Most Americans went to public schools where the quality of civics education stinks. Joe Citizen is a good guy, but he doesn’t have a lot of free time to pay close attention to the courts, and assumes that most judges are impartial interpreters of the law. After all, back in school their government-funded “Social Studies” classes said so!

The typical American accepts without thought the media’s reports on Supreme Court rulings as settled law on a par with the Ten Commandments. Congress and the President realize this, and they understand that they can get away with advancing their policies via lawsuits and court orders. That way, the blame for any unpleasant results can shrugged off and dumped onto unelected judges with life tenure. “Don’t look at me,” says the politician seeking re-election, “I didn’t make the decision. The courts did.”

Abortion protestPolitical factions aren’t stupid; if we’re to be ruled by the judiciary, then that’s where the attention will be focused every November. That’s why the judicial nomination process has gotten so politicized lately, with competing factions vying to nominate ideologically like-minded judges who will hopefully toe the party line on this issue or that. Instead of interpreting the law, our favorite black-robed dipsticks make the law … from the bench.

But why should it be that way? I don’t care whether the judicial power grab comes from the left or the right; it’s still a steaming pile of horse crap.

The Congress and the President have an obligation equal to the Supreme Court’s to interpret the Constitution in the course of their duties, and it’s high time they got serious about it. Until we voters light a fire under their pinstriped butts they will continue to take the path of least resistance. They’ll keep neglecting the critical work of preserving, protecting, and defending the Constitution. Power abhors a vacuum, and the unelected Supreme Court will continue to fill it until the other two branches stop farting around. Do you feel like entrusting social change to nine black-robed Philosopher Monarchs? I sure don’t.

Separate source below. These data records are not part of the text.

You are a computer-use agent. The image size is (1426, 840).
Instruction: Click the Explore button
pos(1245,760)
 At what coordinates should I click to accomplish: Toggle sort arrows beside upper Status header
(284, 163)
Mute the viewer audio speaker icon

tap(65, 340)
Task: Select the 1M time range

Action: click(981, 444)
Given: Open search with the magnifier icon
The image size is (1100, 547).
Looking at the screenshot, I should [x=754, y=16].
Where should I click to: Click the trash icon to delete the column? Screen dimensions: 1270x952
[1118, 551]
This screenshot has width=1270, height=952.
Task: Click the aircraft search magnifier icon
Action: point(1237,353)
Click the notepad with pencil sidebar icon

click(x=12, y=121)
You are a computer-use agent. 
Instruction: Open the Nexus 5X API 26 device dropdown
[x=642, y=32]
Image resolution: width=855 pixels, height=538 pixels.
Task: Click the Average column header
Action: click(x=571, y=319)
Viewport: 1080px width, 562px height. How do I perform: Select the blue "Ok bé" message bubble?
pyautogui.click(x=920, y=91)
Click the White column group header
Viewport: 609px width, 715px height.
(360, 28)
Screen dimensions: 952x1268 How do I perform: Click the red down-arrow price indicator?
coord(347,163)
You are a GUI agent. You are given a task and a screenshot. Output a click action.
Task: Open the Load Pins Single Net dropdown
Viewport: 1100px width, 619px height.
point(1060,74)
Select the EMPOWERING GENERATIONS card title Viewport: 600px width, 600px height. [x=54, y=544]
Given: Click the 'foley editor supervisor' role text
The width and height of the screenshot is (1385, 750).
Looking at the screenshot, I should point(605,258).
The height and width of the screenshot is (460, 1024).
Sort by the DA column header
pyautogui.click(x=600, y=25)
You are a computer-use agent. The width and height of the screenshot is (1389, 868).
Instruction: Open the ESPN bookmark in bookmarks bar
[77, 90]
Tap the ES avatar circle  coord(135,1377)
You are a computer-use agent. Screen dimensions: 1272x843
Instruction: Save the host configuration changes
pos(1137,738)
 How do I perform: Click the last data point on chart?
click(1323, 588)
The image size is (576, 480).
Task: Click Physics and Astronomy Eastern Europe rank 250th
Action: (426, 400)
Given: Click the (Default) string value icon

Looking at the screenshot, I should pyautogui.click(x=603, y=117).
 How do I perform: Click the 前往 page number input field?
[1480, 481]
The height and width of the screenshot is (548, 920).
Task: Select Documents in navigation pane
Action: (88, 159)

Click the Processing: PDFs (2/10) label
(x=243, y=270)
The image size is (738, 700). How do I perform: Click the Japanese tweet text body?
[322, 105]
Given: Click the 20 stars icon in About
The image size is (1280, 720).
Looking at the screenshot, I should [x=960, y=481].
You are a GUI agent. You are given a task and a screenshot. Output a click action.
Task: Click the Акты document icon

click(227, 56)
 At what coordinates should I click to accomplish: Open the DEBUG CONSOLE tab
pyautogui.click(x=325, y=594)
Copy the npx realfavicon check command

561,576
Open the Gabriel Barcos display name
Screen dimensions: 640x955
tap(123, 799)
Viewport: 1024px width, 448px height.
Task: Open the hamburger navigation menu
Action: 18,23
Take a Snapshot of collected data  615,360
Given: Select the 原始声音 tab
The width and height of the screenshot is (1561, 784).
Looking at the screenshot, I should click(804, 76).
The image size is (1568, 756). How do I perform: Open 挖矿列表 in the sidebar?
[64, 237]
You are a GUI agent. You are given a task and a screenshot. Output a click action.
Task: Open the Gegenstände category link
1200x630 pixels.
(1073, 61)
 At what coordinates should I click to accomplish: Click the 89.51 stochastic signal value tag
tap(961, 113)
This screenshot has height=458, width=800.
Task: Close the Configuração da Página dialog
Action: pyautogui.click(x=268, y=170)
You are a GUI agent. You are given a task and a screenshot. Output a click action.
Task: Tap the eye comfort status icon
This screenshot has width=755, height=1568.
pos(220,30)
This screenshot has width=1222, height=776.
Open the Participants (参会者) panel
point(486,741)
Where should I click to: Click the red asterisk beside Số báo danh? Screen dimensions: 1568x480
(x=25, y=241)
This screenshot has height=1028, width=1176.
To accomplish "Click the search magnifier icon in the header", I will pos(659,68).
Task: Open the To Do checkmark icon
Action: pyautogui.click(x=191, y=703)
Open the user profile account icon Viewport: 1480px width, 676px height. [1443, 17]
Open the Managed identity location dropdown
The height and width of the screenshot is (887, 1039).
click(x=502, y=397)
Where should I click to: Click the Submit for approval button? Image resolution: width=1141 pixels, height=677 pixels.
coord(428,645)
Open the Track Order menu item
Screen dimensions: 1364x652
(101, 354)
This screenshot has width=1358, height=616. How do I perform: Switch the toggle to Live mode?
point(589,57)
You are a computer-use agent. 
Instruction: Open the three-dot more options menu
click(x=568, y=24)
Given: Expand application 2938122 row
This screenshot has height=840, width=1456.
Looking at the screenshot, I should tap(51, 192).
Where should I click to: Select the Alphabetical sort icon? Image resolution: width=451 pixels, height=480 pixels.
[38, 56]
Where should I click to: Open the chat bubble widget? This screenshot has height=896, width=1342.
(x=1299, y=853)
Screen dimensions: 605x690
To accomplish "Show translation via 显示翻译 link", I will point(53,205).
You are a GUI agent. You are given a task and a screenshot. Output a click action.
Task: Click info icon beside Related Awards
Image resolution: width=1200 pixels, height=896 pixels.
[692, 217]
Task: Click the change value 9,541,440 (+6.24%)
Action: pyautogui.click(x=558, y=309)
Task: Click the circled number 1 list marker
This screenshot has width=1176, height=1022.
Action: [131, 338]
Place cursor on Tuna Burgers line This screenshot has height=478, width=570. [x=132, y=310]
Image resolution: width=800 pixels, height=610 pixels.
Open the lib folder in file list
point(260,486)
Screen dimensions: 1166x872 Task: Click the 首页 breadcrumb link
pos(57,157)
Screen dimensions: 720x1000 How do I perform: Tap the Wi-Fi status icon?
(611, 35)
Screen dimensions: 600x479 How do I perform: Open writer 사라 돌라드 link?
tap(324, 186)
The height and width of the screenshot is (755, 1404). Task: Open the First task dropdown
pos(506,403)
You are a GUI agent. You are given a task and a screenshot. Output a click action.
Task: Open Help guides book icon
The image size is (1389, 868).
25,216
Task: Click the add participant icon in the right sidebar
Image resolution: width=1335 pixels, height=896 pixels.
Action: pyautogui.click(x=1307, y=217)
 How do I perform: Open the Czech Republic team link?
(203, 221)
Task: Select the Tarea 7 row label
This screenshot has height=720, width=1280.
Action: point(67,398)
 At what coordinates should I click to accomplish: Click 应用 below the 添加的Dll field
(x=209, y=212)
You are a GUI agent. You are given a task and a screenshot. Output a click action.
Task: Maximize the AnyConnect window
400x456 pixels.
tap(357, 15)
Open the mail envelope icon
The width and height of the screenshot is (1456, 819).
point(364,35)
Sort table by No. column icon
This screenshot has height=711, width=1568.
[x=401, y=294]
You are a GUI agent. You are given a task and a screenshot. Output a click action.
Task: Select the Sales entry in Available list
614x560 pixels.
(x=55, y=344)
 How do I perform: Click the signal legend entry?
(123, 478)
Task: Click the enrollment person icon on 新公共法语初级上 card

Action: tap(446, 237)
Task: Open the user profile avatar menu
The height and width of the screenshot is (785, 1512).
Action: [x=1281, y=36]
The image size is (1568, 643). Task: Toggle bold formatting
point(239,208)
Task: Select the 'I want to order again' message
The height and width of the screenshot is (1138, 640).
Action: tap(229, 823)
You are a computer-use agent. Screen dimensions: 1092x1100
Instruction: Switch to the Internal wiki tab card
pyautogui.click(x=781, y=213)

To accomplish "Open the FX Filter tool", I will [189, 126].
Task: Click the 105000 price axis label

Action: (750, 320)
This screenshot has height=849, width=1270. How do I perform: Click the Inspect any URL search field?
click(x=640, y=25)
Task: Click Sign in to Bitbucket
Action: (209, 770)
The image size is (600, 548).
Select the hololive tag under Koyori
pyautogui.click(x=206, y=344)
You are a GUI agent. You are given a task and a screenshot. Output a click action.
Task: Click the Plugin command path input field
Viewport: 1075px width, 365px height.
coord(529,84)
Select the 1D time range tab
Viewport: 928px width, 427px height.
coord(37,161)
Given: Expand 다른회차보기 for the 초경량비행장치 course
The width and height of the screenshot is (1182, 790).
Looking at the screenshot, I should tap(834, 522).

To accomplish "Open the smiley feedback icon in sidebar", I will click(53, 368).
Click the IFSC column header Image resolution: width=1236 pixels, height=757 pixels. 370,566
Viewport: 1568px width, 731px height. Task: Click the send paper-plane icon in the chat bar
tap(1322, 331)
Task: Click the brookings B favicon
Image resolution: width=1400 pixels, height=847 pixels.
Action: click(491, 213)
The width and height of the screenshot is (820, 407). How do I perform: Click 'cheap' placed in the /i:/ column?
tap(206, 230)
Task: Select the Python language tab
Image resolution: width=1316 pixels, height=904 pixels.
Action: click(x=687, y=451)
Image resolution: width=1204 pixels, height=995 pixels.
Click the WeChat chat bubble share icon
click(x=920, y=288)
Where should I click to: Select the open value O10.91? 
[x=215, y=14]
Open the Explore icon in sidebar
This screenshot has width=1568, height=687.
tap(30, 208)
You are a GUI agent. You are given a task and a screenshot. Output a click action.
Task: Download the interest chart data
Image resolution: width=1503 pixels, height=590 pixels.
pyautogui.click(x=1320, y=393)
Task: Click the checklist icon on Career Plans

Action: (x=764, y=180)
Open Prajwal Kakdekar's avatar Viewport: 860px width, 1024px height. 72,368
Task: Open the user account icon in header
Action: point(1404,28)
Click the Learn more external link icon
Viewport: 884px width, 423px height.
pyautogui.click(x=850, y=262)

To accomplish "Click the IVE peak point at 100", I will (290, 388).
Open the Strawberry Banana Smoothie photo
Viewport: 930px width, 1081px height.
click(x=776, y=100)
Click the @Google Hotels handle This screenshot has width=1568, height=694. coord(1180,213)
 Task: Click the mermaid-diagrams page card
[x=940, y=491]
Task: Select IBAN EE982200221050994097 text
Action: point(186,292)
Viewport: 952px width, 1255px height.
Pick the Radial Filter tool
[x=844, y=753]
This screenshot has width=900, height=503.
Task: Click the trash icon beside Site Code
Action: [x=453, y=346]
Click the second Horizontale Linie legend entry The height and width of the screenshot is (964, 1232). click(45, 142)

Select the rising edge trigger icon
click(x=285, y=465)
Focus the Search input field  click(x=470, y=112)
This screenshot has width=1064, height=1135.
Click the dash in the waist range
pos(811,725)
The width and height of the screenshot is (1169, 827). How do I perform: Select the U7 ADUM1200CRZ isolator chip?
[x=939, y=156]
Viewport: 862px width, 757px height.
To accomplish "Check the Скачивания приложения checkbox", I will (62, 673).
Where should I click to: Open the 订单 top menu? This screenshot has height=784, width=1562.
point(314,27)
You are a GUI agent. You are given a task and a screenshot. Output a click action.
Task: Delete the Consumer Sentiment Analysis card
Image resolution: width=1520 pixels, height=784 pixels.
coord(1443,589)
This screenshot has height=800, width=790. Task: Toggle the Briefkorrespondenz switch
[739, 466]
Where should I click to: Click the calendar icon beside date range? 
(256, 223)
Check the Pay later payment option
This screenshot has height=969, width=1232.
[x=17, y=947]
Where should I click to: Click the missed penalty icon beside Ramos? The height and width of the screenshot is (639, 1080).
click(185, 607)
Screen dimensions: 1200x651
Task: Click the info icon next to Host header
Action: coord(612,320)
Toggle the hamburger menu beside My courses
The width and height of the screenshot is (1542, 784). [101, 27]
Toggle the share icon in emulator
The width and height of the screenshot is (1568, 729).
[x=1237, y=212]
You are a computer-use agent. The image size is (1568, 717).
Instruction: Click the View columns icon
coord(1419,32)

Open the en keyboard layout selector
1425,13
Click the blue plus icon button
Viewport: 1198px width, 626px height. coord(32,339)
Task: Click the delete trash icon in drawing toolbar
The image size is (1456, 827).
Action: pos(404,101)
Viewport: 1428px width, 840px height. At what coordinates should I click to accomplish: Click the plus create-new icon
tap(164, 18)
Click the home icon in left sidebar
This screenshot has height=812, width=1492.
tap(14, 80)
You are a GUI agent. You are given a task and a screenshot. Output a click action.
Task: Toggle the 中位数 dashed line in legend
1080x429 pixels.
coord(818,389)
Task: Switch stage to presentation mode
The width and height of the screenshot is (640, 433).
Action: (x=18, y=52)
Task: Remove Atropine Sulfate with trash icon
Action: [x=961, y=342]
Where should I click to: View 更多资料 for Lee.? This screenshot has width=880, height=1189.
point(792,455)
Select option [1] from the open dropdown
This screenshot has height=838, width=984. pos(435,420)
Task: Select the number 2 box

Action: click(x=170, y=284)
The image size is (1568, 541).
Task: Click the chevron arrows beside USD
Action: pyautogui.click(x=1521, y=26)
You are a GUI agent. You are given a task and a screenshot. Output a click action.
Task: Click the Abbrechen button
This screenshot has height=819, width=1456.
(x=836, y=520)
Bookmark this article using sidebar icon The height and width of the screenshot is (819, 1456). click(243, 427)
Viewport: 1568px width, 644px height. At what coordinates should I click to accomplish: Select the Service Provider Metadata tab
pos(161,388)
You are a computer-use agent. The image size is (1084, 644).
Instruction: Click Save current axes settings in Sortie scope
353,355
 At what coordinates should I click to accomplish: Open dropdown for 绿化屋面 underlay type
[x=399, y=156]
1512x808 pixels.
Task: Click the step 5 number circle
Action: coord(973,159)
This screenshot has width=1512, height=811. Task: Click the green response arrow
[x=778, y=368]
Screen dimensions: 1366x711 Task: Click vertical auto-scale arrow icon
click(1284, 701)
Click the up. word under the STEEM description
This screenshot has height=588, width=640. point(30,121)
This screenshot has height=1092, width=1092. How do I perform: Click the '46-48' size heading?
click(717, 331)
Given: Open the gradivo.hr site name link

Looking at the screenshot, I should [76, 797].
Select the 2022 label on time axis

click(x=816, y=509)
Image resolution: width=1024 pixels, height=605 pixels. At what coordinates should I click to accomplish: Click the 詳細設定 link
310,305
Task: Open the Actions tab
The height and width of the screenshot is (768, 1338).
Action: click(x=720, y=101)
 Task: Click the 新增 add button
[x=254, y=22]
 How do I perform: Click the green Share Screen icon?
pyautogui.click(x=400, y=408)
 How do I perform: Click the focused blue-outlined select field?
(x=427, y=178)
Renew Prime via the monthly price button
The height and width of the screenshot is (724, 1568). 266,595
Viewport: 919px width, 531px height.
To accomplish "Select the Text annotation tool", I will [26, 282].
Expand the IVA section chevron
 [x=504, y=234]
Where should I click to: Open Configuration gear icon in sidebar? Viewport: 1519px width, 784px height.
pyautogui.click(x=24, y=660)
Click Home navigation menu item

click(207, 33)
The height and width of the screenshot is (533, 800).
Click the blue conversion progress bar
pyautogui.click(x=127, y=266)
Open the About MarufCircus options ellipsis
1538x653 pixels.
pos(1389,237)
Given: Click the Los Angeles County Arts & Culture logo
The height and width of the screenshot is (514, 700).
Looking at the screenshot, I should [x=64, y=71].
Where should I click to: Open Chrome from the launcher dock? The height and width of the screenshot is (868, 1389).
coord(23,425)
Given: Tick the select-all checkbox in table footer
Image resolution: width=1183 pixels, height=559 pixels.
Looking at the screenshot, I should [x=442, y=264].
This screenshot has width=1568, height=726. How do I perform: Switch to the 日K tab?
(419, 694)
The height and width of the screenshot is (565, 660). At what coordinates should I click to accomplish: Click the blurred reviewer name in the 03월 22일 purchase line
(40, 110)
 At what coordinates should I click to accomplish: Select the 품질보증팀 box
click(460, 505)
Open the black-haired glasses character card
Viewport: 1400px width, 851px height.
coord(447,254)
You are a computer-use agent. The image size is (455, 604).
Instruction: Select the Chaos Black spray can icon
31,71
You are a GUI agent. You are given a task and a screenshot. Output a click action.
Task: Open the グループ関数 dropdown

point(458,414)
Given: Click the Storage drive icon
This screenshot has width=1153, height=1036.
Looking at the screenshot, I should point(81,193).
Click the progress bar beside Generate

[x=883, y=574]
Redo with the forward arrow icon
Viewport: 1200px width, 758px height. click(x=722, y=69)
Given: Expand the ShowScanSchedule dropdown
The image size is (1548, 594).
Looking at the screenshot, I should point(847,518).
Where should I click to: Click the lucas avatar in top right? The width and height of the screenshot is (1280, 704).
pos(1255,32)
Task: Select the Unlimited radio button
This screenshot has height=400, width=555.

It wasn’t always this way. Andrew Jackson once defied a Supreme Court ruling declaring his Indian Removal policies unconstitutional, saying “John Marshall has made his decision; now let him enforce it.” FDR’s New Deal gives me hives when I ponder it, but I’ve got to give the guy his due for the politically brilliant court-packing stunt he used to rein in the Court’s opposition to his exercise of Presidential authority. And in the 1869 case Ex Parte McCardle, the Court backed off when Congress flexed its Article III Section 2 muscle to remove the Court’s appellate jurisdiction over a certain category of cases.

The political issues motivating these uses of constitutional power varied, and the moral justifications are open to debate, but the underlying political principles were the same. That system’s still there, if we can muster the will to use it. The U.S. Supreme Court can be reined in, and it’s long past time to start. I’ll be thinking about strategies this summer, and hopefully some will be worth blogging about.